U.S. Debt and the French Connection
To understand the domestic-policy lapse represented by President Obama’s refusal to embrace the recommendations of his own Simpson-Bowles Commission, one might look to Europe, where fiscal and economic woes are roiling politics ominously. The same will happen here, and soon, if the U.S. government doesn’t address its debt overhang with more force and effectiveness than the Europeans have managed to muster—or than Obama has managed to muster.
This warning was on display in France’s presidential elections Sunday, in which voters chose socialist François Hollande over incumbent conservative Nicolas Sarkozy and set the country upon a new course. The result can be seen as what happens when a country feels itself in a political bind emanating from an economic bind. Although Europe’s debt crisis did not emerge explicitly as the primary campaign issue, nearly all the major domestic issues that did emerge can be traced to that overarching fiscal emergency.
The French majority rejected the "austerity" policies fashioned by Sarkozy and German chancellor Angela Merkel to address the massive and rising public debt on the Continent, particularly in Europe’s southern-tier countries of Greece, Italy and Spain. The idea was that spending cuts were necessary to place these and other governments on a more solid fiscal footing in order to tame the debt monsters stalking Europe.
But this formula hasn’t been working. Austerity has constricted enterprise, thwarted economic growth and exacerbated the fiscal woes that were the policy’s targets. So now France has rejected that approach in favor of what are called "growth" policies.

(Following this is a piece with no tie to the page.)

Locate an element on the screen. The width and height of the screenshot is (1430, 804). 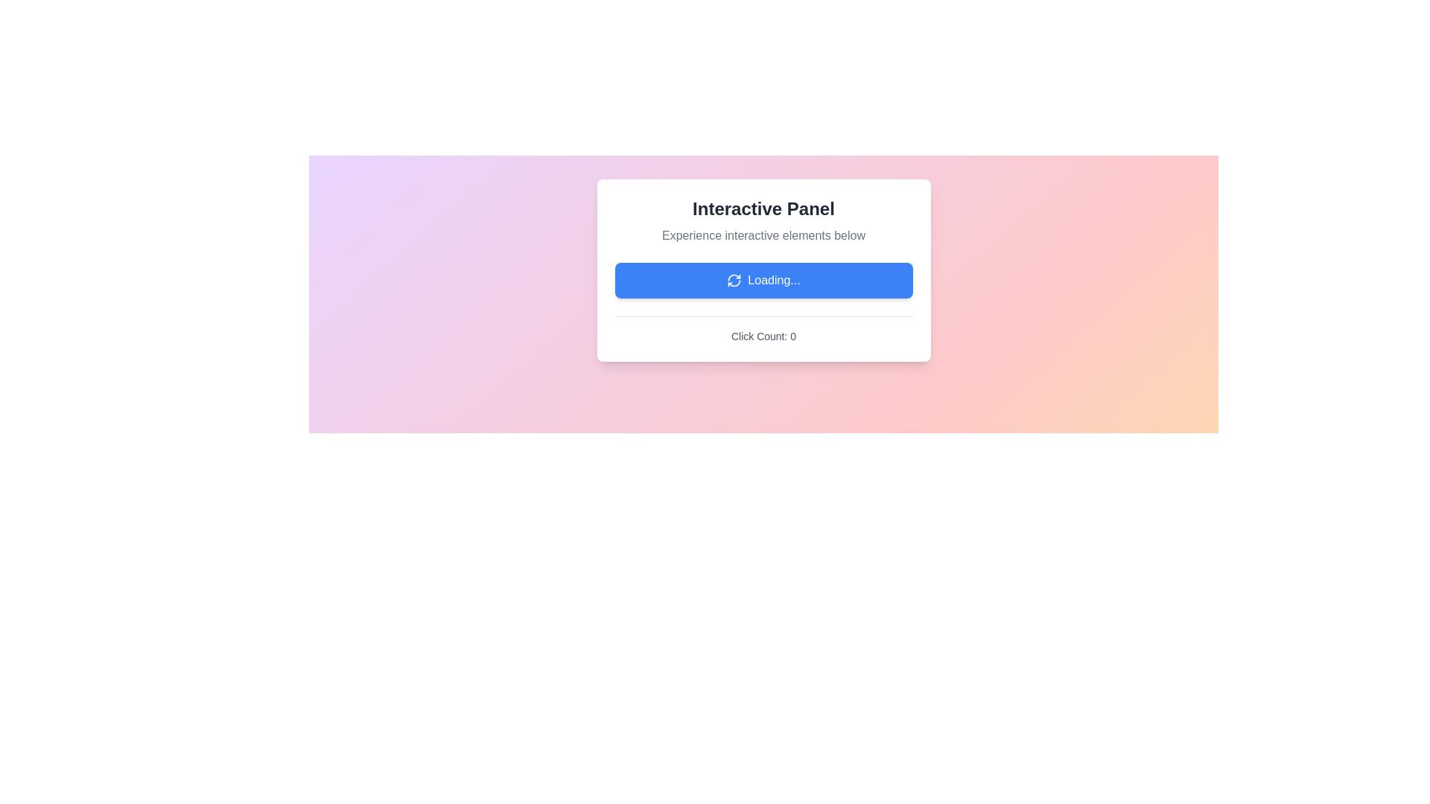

And France is not alone. The weekend’s Greek elections roiled that nation’s political waters even more powerfully, slamming the ineffectual centrist parties that had dominated the country’s politics and boosting the standing of more extremist forces, including the Coalition of the Radical Left (or Syriza), which nearly tripled its share of the vote; the KKE Communist Party; and the neo-Nazi Golden Dawn Party.
Even Merkel’s own Christian Democrats suffered a serious setback in state elections in Schleswig-Holstein as increasing numbers of Germans there expressed discontent with her financial support for Greece and other financially strapped southern nations (largess that was extended in exchange for those countries adopting austerity policies).

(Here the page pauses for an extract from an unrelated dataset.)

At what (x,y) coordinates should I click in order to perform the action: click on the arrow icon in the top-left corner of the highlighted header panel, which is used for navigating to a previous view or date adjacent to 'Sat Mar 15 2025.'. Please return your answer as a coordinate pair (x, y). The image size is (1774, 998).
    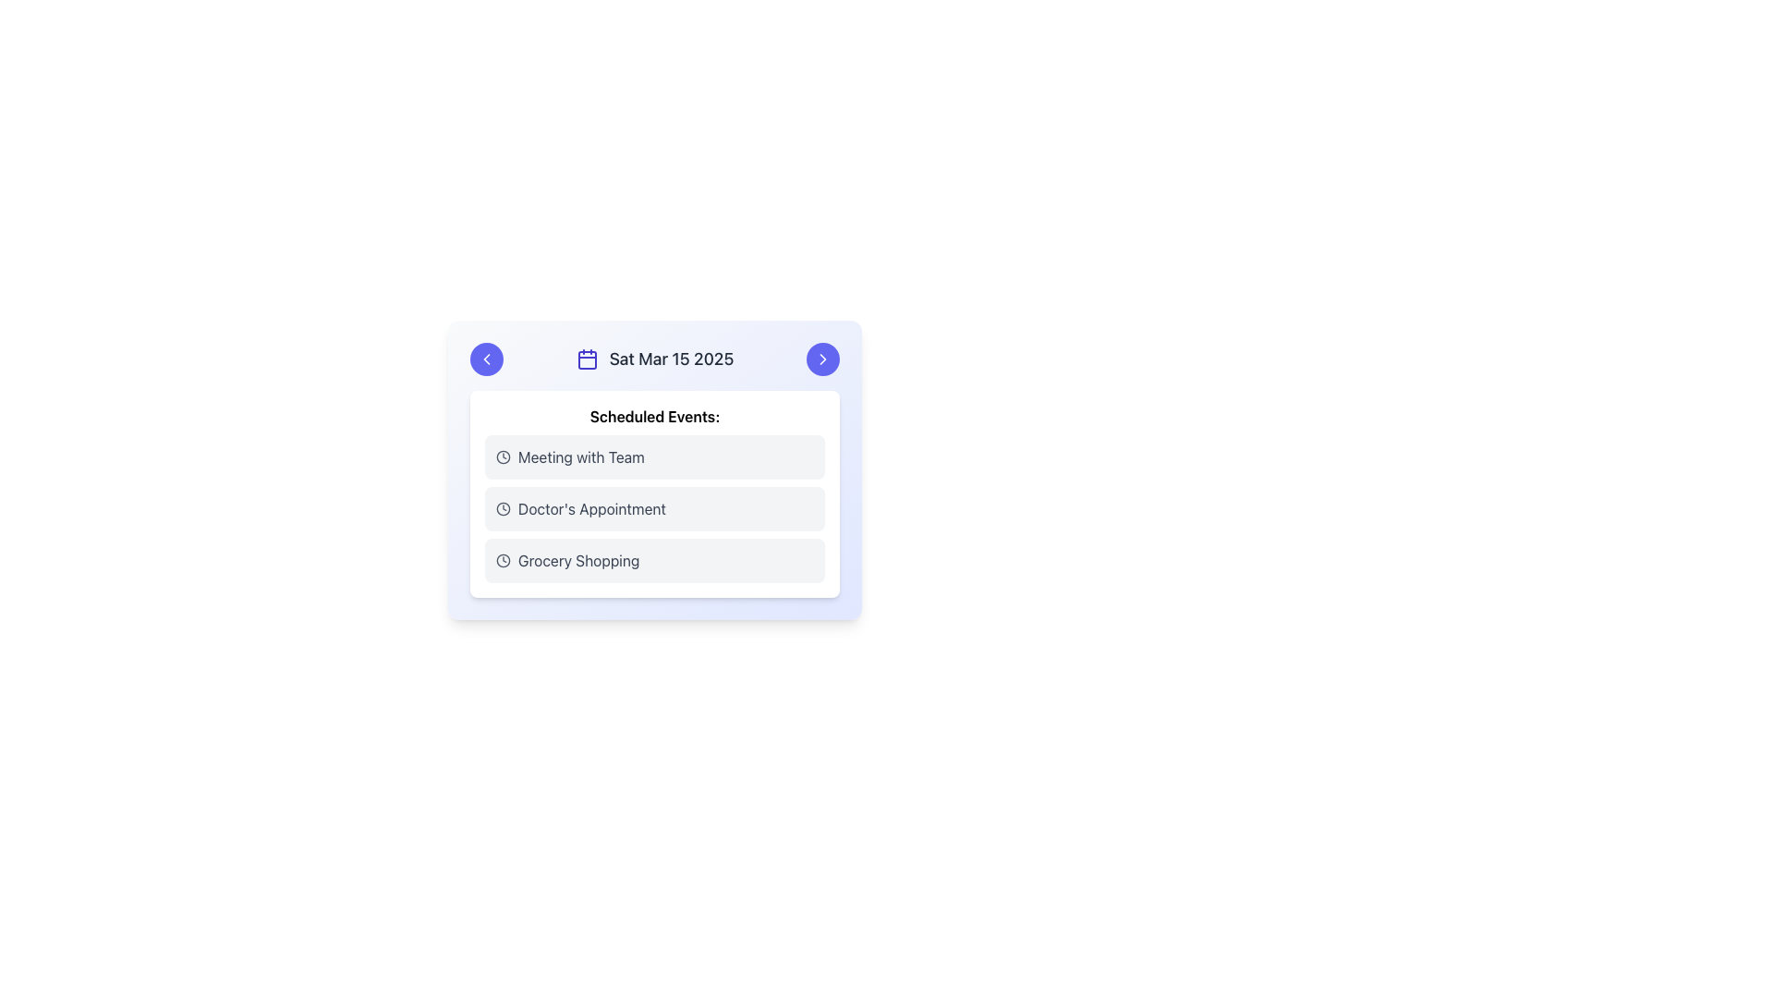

These voters are not wrong in pummeling this austerity agenda. No debt-reduction plan can work if it is unconnected to growth measures. As economic consultant David M. Smick has noted, the European bureaucrats demanded the Greeks reduce their debt without offering reforms to encourage growth. The result is that Greece’s debt-to-GDP ratio, at 120 percent before the crisis, increased to 170 percent (in part because of a declining GDP).
So if austerity is under assault in Europe, what’s to replace it? In France, Hollande’s answer is his "growth" agenda, but this basically means more governmental spending of the kind that generated the country’s debt crisis in the first place. Debt is 90 percent of France’s GDP, and the country faces trillions of euros in unfunded pension and retiree health-care liabilities. Hollande also wants to boost the top tax rate to 75 percent to fund a government that currently accounts for 56 percent of GDP.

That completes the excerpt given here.